One of the major reasons is many entrepreneurs, while they may have a technical skill and certain expertise, don't have the business savvy to make their venture successful.
Leslie Roberts, founder and president of GoForth Institute, recognized this issue, and problem, many years ago.
"There has been a need in the marketplace in Canada for a comprehensive, affordable, convenient solution for delivering entrepreneurship education to Canada's micro entrepreneurs," says Roberts, a former professor at the University of Calgary's Haskayne School of Business and Mount Royal College.
"I've been thinking about it for a long time and the opportunity for me came in 2009. I was teaching an MBA course in creating a high-potential, high-growth company and I took my own advice.
"I left my position at the University of Calgary to start a high-growth company and was supported by those seven MBA students, encouraged by those students, to do it and to stop teaching."
Today, GoForth has six employees. It is a national for-profit school for entrepreneurs. It has a comprehensive education program on a technology platform that allows it to deliver education anywhere in the country on demand.

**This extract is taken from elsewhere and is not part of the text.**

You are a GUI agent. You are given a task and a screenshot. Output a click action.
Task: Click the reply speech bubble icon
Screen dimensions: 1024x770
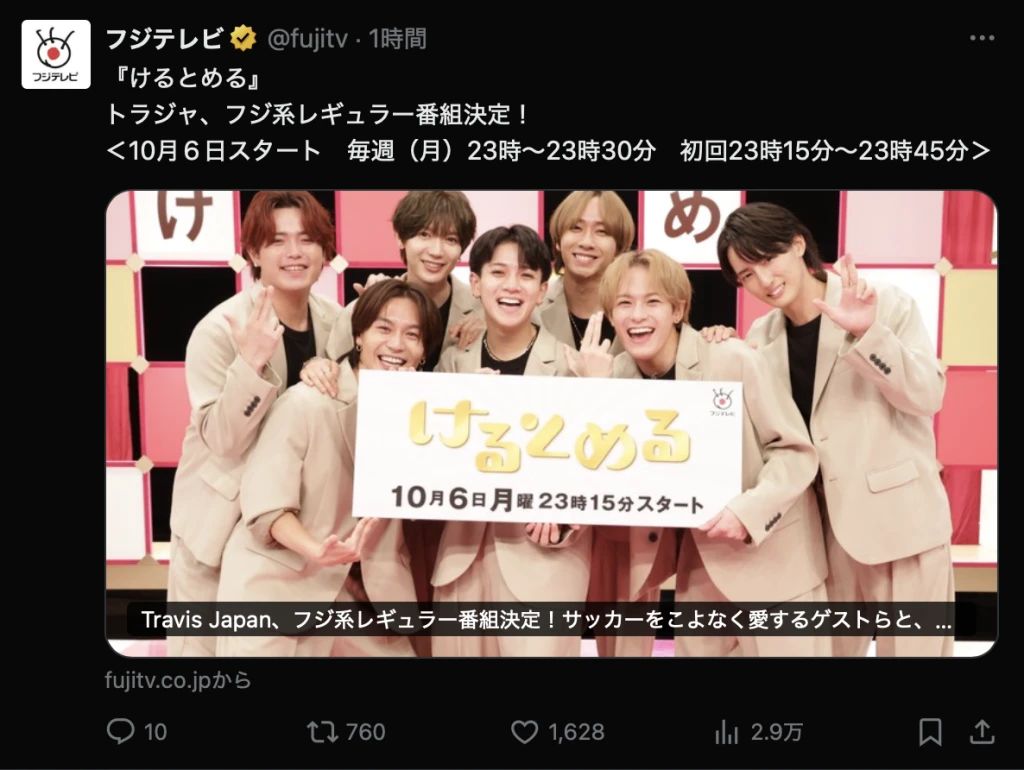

Recently, it launched its new website, which is Canada's largest resource-based site for entrepreneurs.
In Canada, 98 per cent of businesses are small businesses and just over 50 per cent are micro-businesses with less than five employees. But nearly one half of all small businesses close within two years of startup.
Prior to launching GoForth, Roberts spent seven months talking to 200 of Canada's best entrepreneurs to develop a curriculum.
"Small business owners in Canada wanted education delivered by the private sector. They don't trust banks and they don't trust government," she says.
"The education is specifically targeted to the micro entrepreneur. Now a micro entrepreneur has five employees or less.
"What's significant about that population is that they represent over half of Canada's businesses and we call them the little engines of growth of the Canadian economy. Not only do they generate income, they generate taxation revenue.
"These are the dog walkers, the yoga studio owners, the coffee shop owners, the plumbers, the tradespeople. That's where the education is focused."
The education program is 10 hours of streaming on demand video for $295.
"By putting this education on a technology platform we were able to scale it and make it available across the country very inexpensively. We don't hire instructors. We don't have a classroom."